Data supplied:

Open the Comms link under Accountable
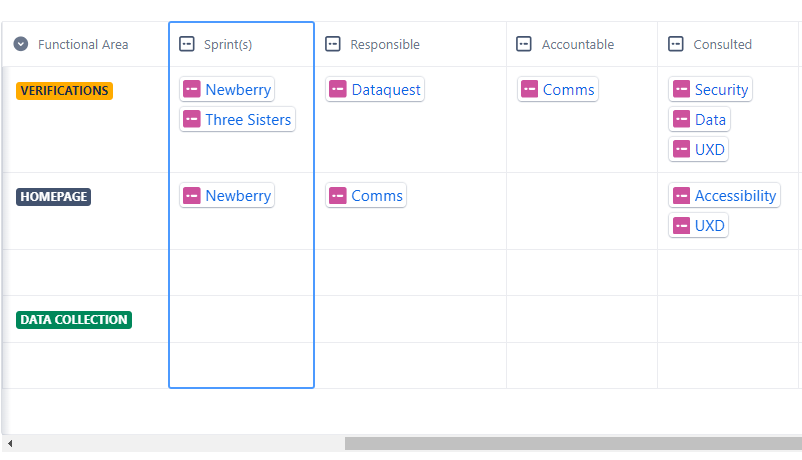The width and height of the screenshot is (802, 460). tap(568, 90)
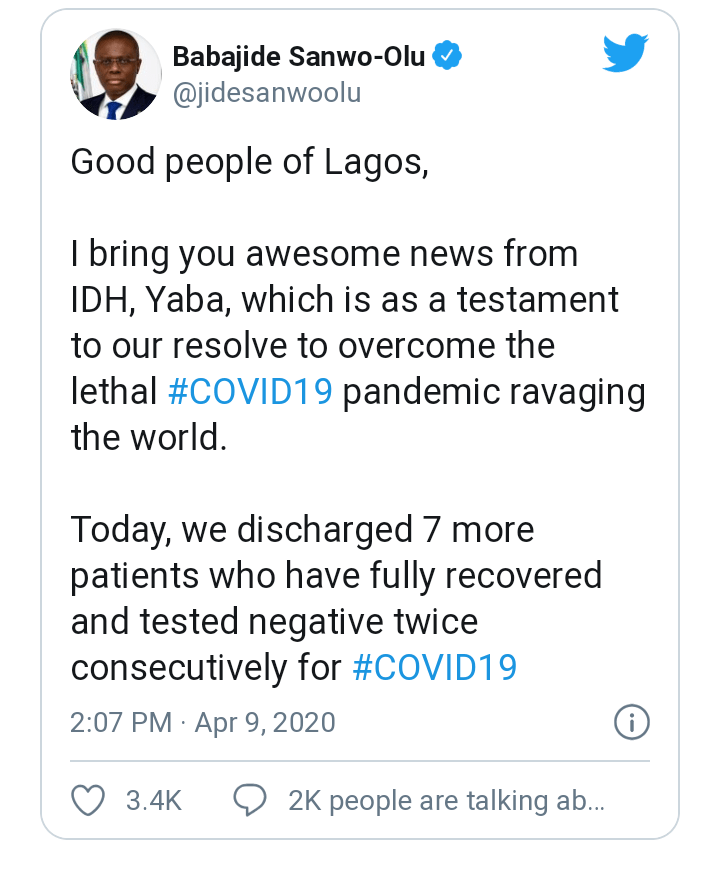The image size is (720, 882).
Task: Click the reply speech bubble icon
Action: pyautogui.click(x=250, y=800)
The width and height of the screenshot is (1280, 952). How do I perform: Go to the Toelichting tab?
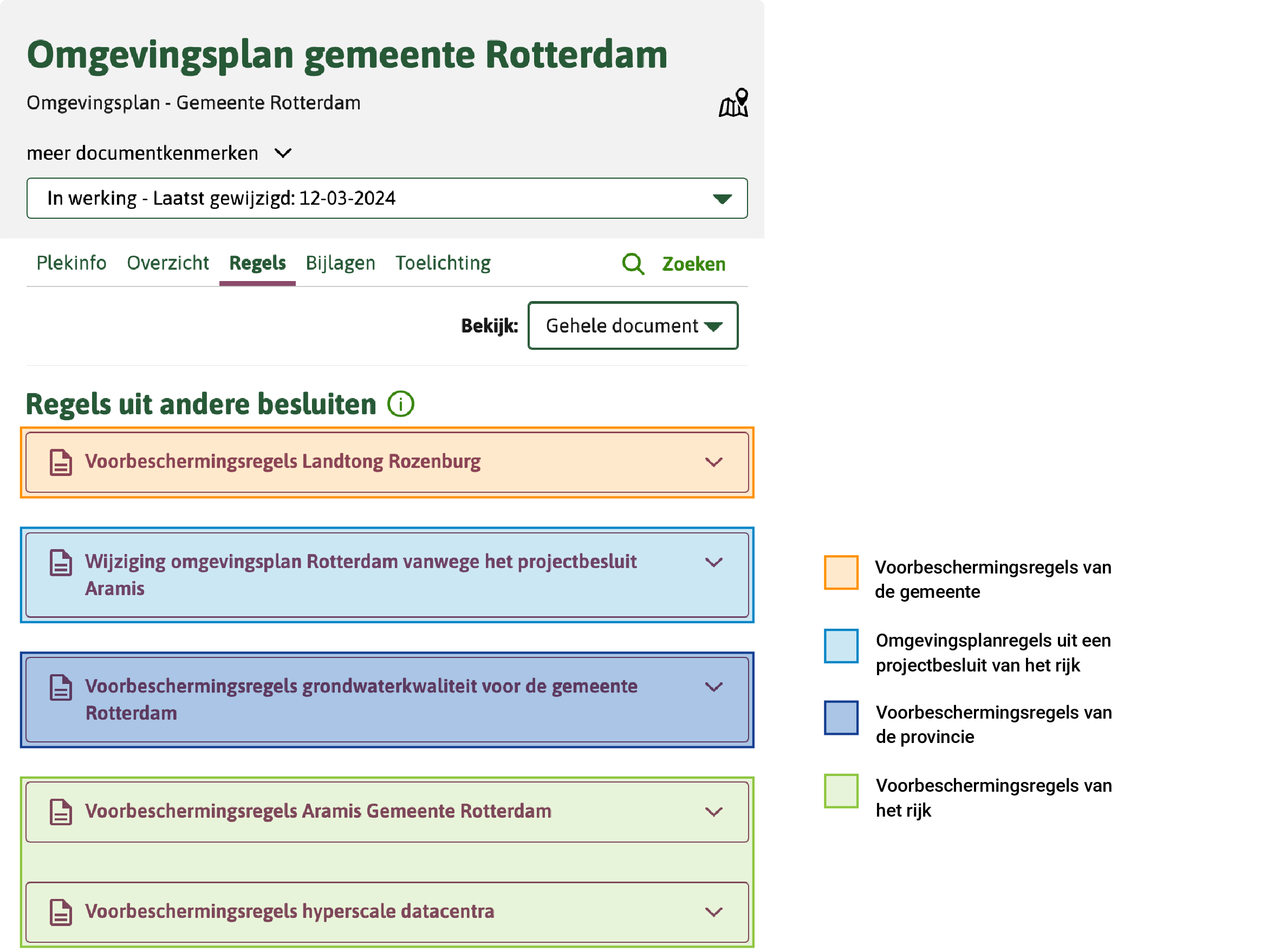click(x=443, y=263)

Task requirements: Give back the material above word for word, leaving out the pictures.

Problem solution:
Open the Comms link under Accountable
The width and height of the screenshot is (802, 460). tap(568, 90)
The image size is (720, 882).
Task: Click the reply speech bubble icon
Action: pyautogui.click(x=250, y=800)
The width and height of the screenshot is (1280, 952). How do I perform: Go to the Toelichting tab?
click(x=443, y=263)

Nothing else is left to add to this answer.